Review: Impossible Creatures
Gaby Meares
Oh how I would have loved to discover this book when I was a child! Katherine Rundell has written a beautiful story populated by characters you want to know, sharing an adventure in a world you want to visit. It’s like Susan Cooper, mixed with J.R.R. Tolkien and with a dash of Philip Pullman.
Christopher Forrester has a way with animals. His mother did too, but she died nine years ago, ‘and his father had contracted, as if a weight had settled on him’. Christopher is waiting, hoping ‘that there was something more than that which he had so far seen’. Saving a baby griffin from drowning is only the beginning of his adventure.
Mal lives in Archipelago, and has learned how to fly. Her world is populated by creatures of myth and legend. But the glimourie is fading: the glimourie that all magical creatures depend on to live and thrive. How can she stop her world from disappearing?

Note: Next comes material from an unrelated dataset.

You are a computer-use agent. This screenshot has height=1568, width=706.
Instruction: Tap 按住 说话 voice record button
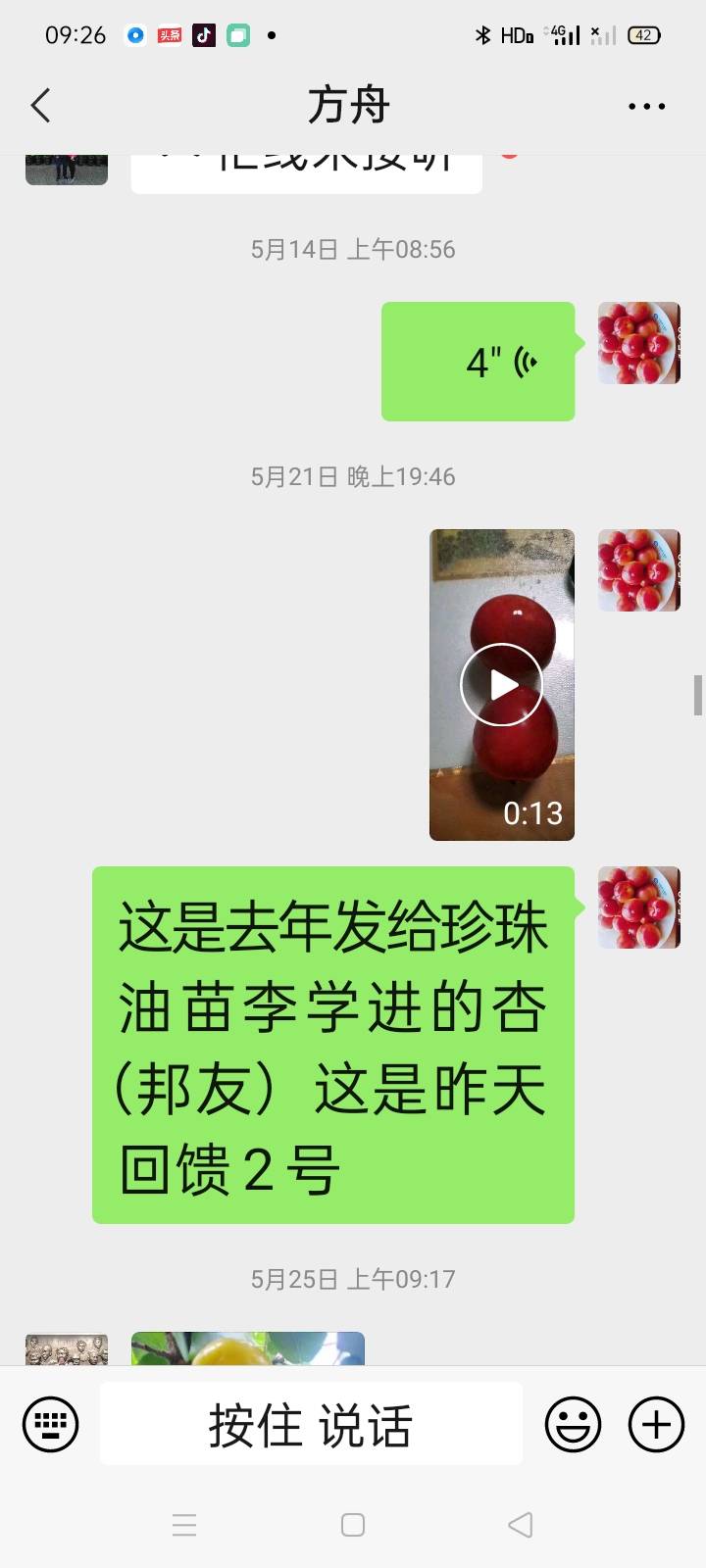click(x=311, y=1424)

When their worlds collide, Christopher and Mal join forces to stop the malignant power that is destroying the glimourie. Christopher knows their friendship is special, ‘that sometimes, if you are among the very lucky, a spark of understanding cuts like lightning across the space between two people’.
This book is perfect. It has wonderful creatures (and terrifying ones too), it has riddles (just like The Hobbit), it has wry humour and frightening obstacles for Mal and Christopher to overcome so they can save not only the Archipelago, but our world too. But the best thing about this book is the friendship that Mal and Christopher share - it’s the sort of friendship we all yearn for and if we’re lucky, might only get once in our lives, ‘but once is enough. You need it only once - so that you may know what your human heart is capable of’.
This is the best kids’ book I have read this year. Just brilliant.